Memoirs of a Woman Doctor by Nawal el Saadawi translated by Catherine Cobham
Science gives her confidence, her career a certain amount of independence and status, but there’s something missing. Patients are barely perceived as people: their symptoms measured and treated, their feelings disregarded. In addition, the young woman remains estranged from her own vulnerabilities, her sexuality not yet addressed.
Looking for love, she marries a man who admires her, but his weakness becomes a prison for them both. Ignoring the gossip, she leaves him, but will she ever manage to integrate the different sides of herself?
Nawal el Saadawi is one of the world’s greatest feminist intellectuals and activists, who lifted the veil on FGM long before it had a name. Her first book, Memoirs of a Woman Doctor, a novella loosely based on her own experiences, first appeared in serial form in 1957 in an Egyptian magazine. Catherine Cobham’s English translation was published by Saqi Books in 1988 and has just been reissued. Thanks to them for my review copy.
The theme is universal: how does a woman become her best self in a society structured to make her less than a man?
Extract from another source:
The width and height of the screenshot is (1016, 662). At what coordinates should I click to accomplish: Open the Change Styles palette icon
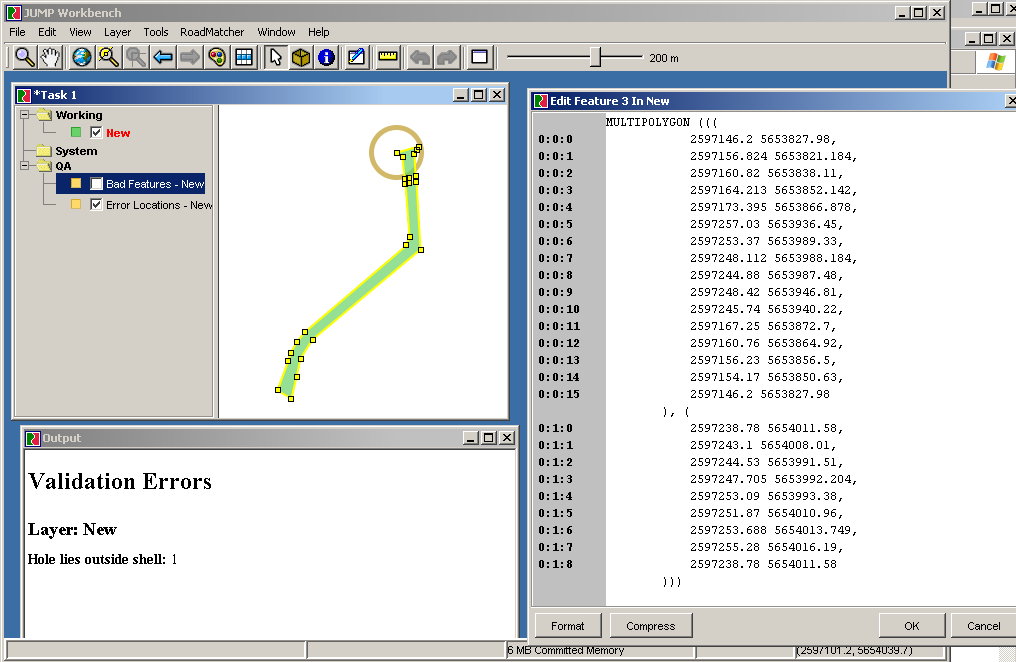[x=217, y=57]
What does she lose in rejecting the trappings of manufactured femininity, in always having to fight? Can she find love across the gender divide, or will all men try to put her down? The issues go beyond feminism to the heart of what it is to be human. How do we reconcile our contradictory needs and desires?
While an undemanding read, this is a novella of the mind. The issues are well articulated but, for the European reader over half a century on from when it was written, additional context would have enhanced the read. I wondered how the Egypt sketched here differs from Europe at the time and from the country itself in the twenty-first century, but those aren’t questions the work seeks to address.
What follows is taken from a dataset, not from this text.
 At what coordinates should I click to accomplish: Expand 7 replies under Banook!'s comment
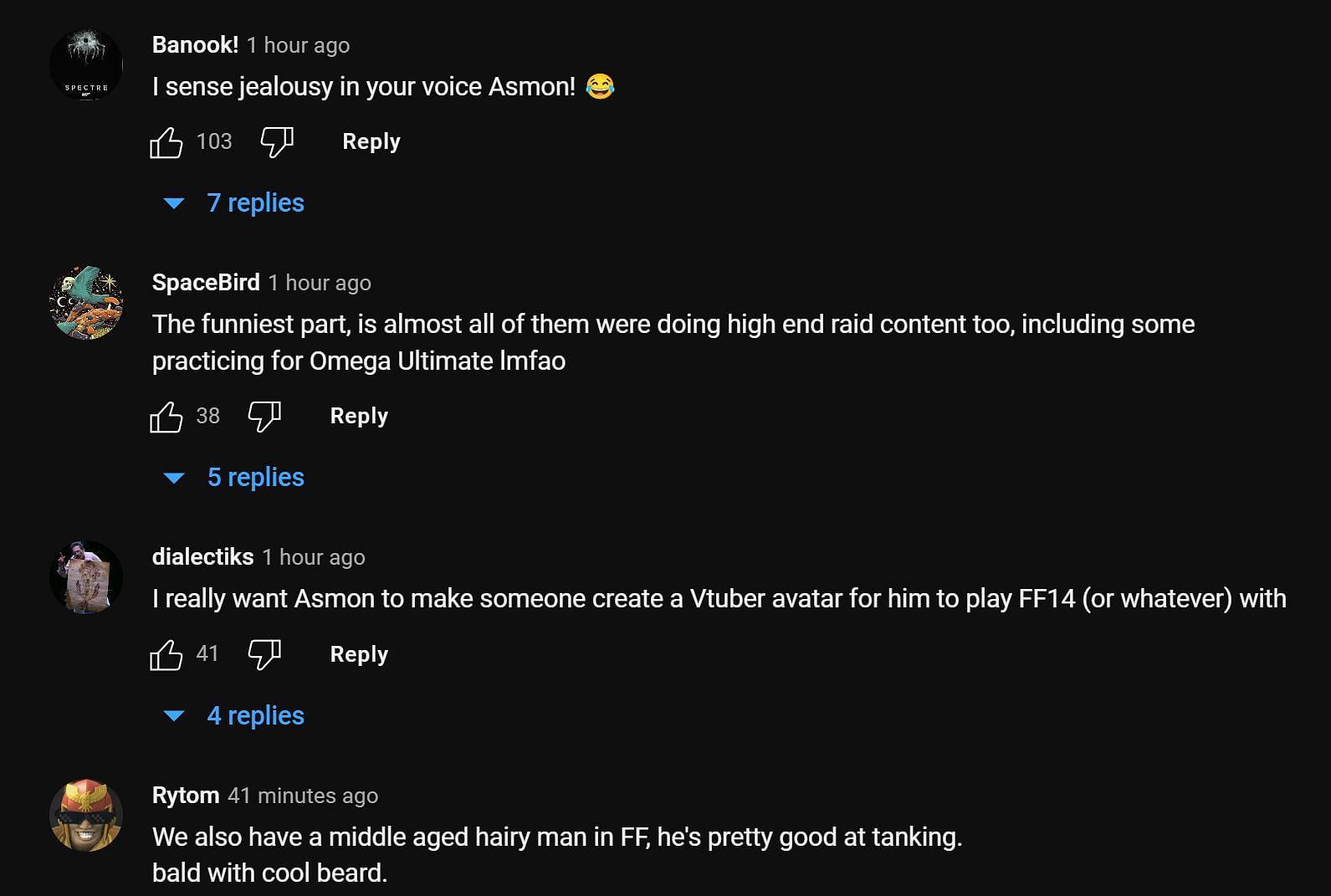tap(254, 203)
Night Theatre by Vikram Paralkar
As a man of science, the doctor is sceptical. Steeped in superstition, his assistant is scared. But compassion is stronger than doubt and they prepare for a long night. Nevertheless, they are challenged: by fatigue; by the doctor’s lack of recent surgical experience and inadequate equipment; by the need to keep their activity secret from the rest of the village.
Indian-born doctor Vikram Paralkar’s fiction debut has a fascinating premise, which he successfully extends and subverts to its fairytale ending. A poignant, playful and occasionally humorous (I loved that the afterlife is run by bureaucrats) tale about belief, death and our doctors playing God, I received my copy from the publisher, Serpent’s Tail.
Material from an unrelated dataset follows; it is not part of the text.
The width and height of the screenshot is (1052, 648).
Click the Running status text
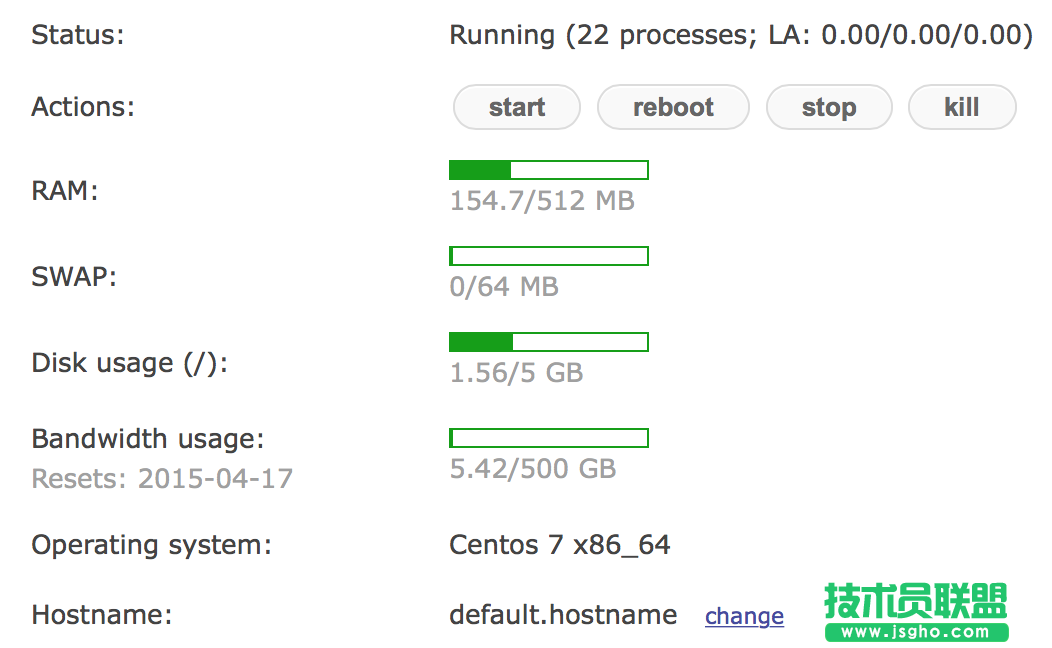740,35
| See Histories for a novel about doctoring in the UK or Dark Water for the story of a ship’s surgeon in the 1830s, who goes on run to an asylum in the USA. Then there’s my own short story “Doctoring” from my collection on the theme of identity, Becoming Someone. |
My first thought was to take my bucket of (sea) water from Dark Water but I couldn’t stomach reconnecting with that flogging scene. (Full explanation on application!) So I’ve gone for something much sweeter, which has nothing to do with doctors, but it does it with the gorgeous flowery cover of Night Theatre. |
After an hour, I texted Mum: Can you bring my padded coat?
The fat suit? she texted back. The one you vowed you’d never wear?
She brought it. By lunchtime, I was snug. Loving my Saturday job, even though Marge wouldn’t let me touch the flowers. Except to bung them in buckets of water.
Then Romeo walked in. No time to shed that coat. So what? He wouldn’t notice me in a bikini.
“For your girlfriend?” Marge made him blush as she added a bow to the bouquet.
He paid, turned, passed me the flowers. What? “Happy Valentine’s, Juliet!”